### Brano fornito:

##############################

Paura di volare/Fear of Flying/Le complexe d'Icare , Erica Jong (1973) COVER BOOK

Paura di volare, Erica Jong (1973)

Paura di volare è un romanzo scritto da Erica Jong nel 1973, che divenne famoso per la controversa rappresentazione della sessualità femminile.
Il romanzo è scritto in prima persona: la narrazione è condotta dalla protagonista, Isadora Zelda White Stollerman Wing, una poetessa di 29 anni che ha pubblicato due libri di poesie erotiche. Durante un viaggio a Vienna con il marito, Isadora decide di assecondare le sue fantasie sessuali con un altro uomo. Il tono del racconto è informale ed è la storia del tentativo da parte di Isadora di trovare il proprio posto nel mondo accademico, come studiosa femminista e, più in generale, nell'ambiente della letteratura.
Jong ha smentito che si tratti di un romanzo autobiografico ma ha ammesso che contiene elementi autobiografici. Ad ogni modo, un articolo del New Yorker riporta che la sorella dell'autrice, Suzanna Daou (née Mann), ha riconosciuto se stessa durante una conferenza nel 2008 come ispirazione del personaggio di Isadora Wing, e ha definito il libro come il racconto della sua vita mentre si trovava in Libano.

Trama

È la storia di una scrittrice trentenne, sposata infelicemente con uno psicoanalista freudiano cinese, che durante un congresso di psicoanalisti a Vienna incontra un "guastatore", Adrian, psicoanalista lainghiano inglese, hippie e libertino, con cui fuggirà per l'Europa alla ricerca di se stessa.

##############################

### Esercizio proposto 1:
Per favore, indica se ciascuna affermazione concorda con il brano su Paura di volare, rispondendo sì o no e citando tra virgolette le parole del brano che lo stabiliscono. (a) La protagonista ha pubblicato due libri di poesie erotiche. (b) Jong ha dichiarato che il romanzo è interamente autobiografico. (c) Adrian è uno psicoanalista inglese.

##############################

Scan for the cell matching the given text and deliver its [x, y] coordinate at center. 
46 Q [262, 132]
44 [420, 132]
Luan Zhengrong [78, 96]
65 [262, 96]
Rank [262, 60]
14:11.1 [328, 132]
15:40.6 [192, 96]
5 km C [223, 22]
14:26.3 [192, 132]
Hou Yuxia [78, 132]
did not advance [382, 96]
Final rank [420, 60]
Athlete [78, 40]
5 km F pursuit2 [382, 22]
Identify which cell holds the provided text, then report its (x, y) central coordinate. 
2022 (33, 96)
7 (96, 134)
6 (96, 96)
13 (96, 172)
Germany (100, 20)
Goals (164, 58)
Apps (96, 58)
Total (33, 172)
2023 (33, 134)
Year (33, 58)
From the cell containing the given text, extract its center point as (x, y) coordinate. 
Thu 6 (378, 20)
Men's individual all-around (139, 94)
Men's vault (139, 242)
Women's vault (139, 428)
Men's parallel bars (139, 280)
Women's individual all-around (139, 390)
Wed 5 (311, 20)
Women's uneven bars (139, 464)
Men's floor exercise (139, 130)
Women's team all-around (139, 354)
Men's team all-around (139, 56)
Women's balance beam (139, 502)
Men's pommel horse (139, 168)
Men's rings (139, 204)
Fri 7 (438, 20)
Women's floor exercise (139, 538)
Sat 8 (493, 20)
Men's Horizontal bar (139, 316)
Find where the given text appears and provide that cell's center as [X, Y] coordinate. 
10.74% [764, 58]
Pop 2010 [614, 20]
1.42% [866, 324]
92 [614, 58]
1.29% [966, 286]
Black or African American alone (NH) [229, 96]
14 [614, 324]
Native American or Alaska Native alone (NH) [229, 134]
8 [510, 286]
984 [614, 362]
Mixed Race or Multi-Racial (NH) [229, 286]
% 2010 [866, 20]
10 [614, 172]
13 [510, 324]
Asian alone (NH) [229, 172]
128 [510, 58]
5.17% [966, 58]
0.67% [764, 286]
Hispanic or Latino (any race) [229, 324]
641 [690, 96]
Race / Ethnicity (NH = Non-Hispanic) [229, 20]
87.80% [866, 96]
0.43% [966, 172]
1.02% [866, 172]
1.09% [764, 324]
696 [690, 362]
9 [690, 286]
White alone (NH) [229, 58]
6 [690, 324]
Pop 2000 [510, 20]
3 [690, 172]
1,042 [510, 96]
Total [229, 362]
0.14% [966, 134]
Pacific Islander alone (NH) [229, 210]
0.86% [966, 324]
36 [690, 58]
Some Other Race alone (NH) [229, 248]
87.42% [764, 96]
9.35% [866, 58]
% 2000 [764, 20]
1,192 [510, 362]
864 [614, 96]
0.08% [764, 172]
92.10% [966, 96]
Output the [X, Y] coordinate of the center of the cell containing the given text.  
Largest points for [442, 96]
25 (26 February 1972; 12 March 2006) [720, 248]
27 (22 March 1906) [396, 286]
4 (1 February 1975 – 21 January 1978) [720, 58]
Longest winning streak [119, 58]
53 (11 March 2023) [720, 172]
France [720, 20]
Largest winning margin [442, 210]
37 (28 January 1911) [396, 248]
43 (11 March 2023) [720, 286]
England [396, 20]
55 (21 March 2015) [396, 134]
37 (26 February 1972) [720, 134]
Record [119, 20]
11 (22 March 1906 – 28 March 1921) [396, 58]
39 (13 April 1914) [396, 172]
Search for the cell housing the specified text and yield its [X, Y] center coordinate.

##############################

### Esercizio proposto 2:
Filtra le righe qui sopra e riporta ogni riga che contiene la stringa "team".

### Risposta completa 1:
(a) Sì: "una poetessa di 29 anni che ha pubblicato due libri di poesie erotiche".
(b) No: "Jong ha smentito che si tratti di un romanzo autobiografico".
(c) Sì: "Adrian, psicoanalista lainghiano inglese".

### Risposta completa 2:
Women's team all-around (139, 354)
Men's team all-around (139, 56)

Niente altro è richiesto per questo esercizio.